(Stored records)
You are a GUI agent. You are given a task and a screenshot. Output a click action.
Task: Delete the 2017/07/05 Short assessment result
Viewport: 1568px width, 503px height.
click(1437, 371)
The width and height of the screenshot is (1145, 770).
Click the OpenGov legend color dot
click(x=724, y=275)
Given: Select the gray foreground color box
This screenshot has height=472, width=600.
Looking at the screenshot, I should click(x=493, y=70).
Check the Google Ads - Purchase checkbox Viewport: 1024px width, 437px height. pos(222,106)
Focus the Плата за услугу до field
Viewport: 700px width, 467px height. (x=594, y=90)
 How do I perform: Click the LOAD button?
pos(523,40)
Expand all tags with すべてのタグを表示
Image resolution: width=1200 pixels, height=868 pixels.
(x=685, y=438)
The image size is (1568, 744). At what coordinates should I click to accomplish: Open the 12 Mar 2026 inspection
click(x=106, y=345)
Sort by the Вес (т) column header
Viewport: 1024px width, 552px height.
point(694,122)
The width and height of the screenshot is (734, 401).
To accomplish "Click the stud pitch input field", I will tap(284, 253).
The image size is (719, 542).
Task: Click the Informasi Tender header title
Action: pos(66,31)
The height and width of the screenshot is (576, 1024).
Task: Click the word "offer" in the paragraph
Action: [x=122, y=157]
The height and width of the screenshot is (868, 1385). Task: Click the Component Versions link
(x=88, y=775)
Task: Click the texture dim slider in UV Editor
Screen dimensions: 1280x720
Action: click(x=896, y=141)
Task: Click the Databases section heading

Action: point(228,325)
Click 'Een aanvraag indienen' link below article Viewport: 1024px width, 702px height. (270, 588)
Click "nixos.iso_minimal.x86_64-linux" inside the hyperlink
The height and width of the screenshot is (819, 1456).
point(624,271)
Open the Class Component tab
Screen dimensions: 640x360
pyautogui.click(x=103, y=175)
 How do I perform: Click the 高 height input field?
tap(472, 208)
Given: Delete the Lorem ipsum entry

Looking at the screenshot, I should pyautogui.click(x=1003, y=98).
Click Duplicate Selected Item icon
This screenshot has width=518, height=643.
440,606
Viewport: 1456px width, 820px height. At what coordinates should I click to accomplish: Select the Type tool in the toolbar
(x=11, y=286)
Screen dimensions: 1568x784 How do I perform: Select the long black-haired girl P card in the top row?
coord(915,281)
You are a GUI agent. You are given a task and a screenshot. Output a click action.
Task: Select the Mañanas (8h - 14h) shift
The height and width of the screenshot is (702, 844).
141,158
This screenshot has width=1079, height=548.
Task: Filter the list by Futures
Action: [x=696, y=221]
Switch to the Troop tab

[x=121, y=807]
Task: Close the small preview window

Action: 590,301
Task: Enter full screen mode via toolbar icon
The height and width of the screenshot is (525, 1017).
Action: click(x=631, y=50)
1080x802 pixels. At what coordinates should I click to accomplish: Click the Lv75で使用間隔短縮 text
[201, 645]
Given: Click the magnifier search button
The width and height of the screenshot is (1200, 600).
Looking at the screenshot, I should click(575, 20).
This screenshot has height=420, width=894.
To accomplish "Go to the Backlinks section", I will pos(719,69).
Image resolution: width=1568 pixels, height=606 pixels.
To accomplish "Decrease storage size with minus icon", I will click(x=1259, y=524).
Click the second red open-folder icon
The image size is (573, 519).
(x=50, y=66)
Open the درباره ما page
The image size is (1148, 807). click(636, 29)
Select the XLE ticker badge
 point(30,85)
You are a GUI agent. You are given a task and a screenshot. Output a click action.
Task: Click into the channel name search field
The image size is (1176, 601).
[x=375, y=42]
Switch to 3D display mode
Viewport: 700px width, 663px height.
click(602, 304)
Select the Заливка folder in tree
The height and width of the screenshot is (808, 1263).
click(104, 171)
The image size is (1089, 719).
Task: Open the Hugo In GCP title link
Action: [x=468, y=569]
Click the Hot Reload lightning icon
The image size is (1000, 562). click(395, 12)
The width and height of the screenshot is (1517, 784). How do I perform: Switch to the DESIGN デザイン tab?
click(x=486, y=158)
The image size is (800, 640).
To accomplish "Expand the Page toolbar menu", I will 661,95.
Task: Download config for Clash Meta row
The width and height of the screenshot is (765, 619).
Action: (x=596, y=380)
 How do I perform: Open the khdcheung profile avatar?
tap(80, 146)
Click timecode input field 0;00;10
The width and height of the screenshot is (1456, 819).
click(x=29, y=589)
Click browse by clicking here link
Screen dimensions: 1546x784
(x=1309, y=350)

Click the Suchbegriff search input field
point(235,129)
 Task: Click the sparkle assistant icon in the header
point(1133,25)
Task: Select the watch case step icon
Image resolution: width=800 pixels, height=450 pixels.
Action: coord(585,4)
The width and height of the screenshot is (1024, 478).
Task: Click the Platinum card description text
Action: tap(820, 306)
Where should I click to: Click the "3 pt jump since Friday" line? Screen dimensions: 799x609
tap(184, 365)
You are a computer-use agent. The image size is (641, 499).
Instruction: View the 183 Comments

§ **Task to complete**
Repeat each entry exactly as it was given.

§ **Output of the task**
You are a GUI agent. You are given a task and a screenshot. Output a click action.
Task: Delete the 2017/07/05 Short assessment result
Viewport: 1568px width, 503px height.
click(1437, 371)
The width and height of the screenshot is (1145, 770).
Click the OpenGov legend color dot
click(x=724, y=275)
Given: Select the gray foreground color box
This screenshot has height=472, width=600.
Looking at the screenshot, I should click(x=493, y=70).
Check the Google Ads - Purchase checkbox Viewport: 1024px width, 437px height. pos(222,106)
Focus the Плата за услугу до field
Viewport: 700px width, 467px height. (x=594, y=90)
 How do I perform: Click the LOAD button?
pos(523,40)
Expand all tags with すべてのタグを表示
Image resolution: width=1200 pixels, height=868 pixels.
(x=685, y=438)
The image size is (1568, 744). At what coordinates should I click to accomplish: Open the 12 Mar 2026 inspection
click(x=106, y=345)
Sort by the Вес (т) column header
Viewport: 1024px width, 552px height.
point(694,122)
The width and height of the screenshot is (734, 401).
To accomplish "Click the stud pitch input field", I will tap(284, 253).
The image size is (719, 542).
Task: Click the Informasi Tender header title
Action: pos(66,31)
The height and width of the screenshot is (576, 1024).
Task: Click the word "offer" in the paragraph
Action: [x=122, y=157]
The height and width of the screenshot is (868, 1385). Task: Click the Component Versions link
(x=88, y=775)
Task: Click the texture dim slider in UV Editor
Screen dimensions: 1280x720
Action: click(x=896, y=141)
Task: Click the Databases section heading

Action: point(228,325)
Click 'Een aanvraag indienen' link below article Viewport: 1024px width, 702px height. (270, 588)
Click "nixos.iso_minimal.x86_64-linux" inside the hyperlink
The height and width of the screenshot is (819, 1456).
point(624,271)
Open the Class Component tab
Screen dimensions: 640x360
pyautogui.click(x=103, y=175)
 How do I perform: Click the 高 height input field?
tap(472, 208)
Given: Delete the Lorem ipsum entry

Looking at the screenshot, I should pyautogui.click(x=1003, y=98).
Click Duplicate Selected Item icon
This screenshot has width=518, height=643.
440,606
Viewport: 1456px width, 820px height. At what coordinates should I click to accomplish: Select the Type tool in the toolbar
(x=11, y=286)
Screen dimensions: 1568x784 How do I perform: Select the long black-haired girl P card in the top row?
coord(915,281)
You are a GUI agent. You are given a task and a screenshot. Output a click action.
Task: Select the Mañanas (8h - 14h) shift
The height and width of the screenshot is (702, 844).
141,158
This screenshot has width=1079, height=548.
Task: Filter the list by Futures
Action: [x=696, y=221]
Switch to the Troop tab

[x=121, y=807]
Task: Close the small preview window

Action: 590,301
Task: Enter full screen mode via toolbar icon
The height and width of the screenshot is (525, 1017).
Action: click(x=631, y=50)
1080x802 pixels. At what coordinates should I click to accomplish: Click the Lv75で使用間隔短縮 text
[201, 645]
Given: Click the magnifier search button
The width and height of the screenshot is (1200, 600).
Looking at the screenshot, I should click(575, 20).
This screenshot has height=420, width=894.
To accomplish "Go to the Backlinks section", I will pos(719,69).
Image resolution: width=1568 pixels, height=606 pixels.
To accomplish "Decrease storage size with minus icon", I will click(x=1259, y=524).
Click the second red open-folder icon
The image size is (573, 519).
(x=50, y=66)
Open the درباره ما page
The image size is (1148, 807). click(636, 29)
Select the XLE ticker badge
 point(30,85)
You are a GUI agent. You are given a task and a screenshot. Output a click action.
Task: Click into the channel name search field
The image size is (1176, 601).
[x=375, y=42]
Switch to 3D display mode
Viewport: 700px width, 663px height.
click(602, 304)
Select the Заливка folder in tree
The height and width of the screenshot is (808, 1263).
click(104, 171)
The image size is (1089, 719).
Task: Open the Hugo In GCP title link
Action: [x=468, y=569]
Click the Hot Reload lightning icon
The image size is (1000, 562). click(395, 12)
The width and height of the screenshot is (1517, 784). How do I perform: Switch to the DESIGN デザイン tab?
click(x=486, y=158)
The image size is (800, 640).
To accomplish "Expand the Page toolbar menu", I will 661,95.
Task: Download config for Clash Meta row
The width and height of the screenshot is (765, 619).
Action: (x=596, y=380)
 How do I perform: Open the khdcheung profile avatar?
tap(80, 146)
Click timecode input field 0;00;10
The width and height of the screenshot is (1456, 819).
click(x=29, y=589)
Click browse by clicking here link
Screen dimensions: 1546x784
(x=1309, y=350)

Click the Suchbegriff search input field
point(235,129)
 Task: Click the sparkle assistant icon in the header
point(1133,25)
Task: Select the watch case step icon
Image resolution: width=800 pixels, height=450 pixels.
Action: coord(585,4)
The width and height of the screenshot is (1024, 478).
Task: Click the Platinum card description text
Action: tap(820, 306)
Where should I click to: Click the "3 pt jump since Friday" line? Screen dimensions: 799x609
tap(184, 365)
You are a computer-use agent. The image size is (641, 499).
Instruction: View the 183 Comments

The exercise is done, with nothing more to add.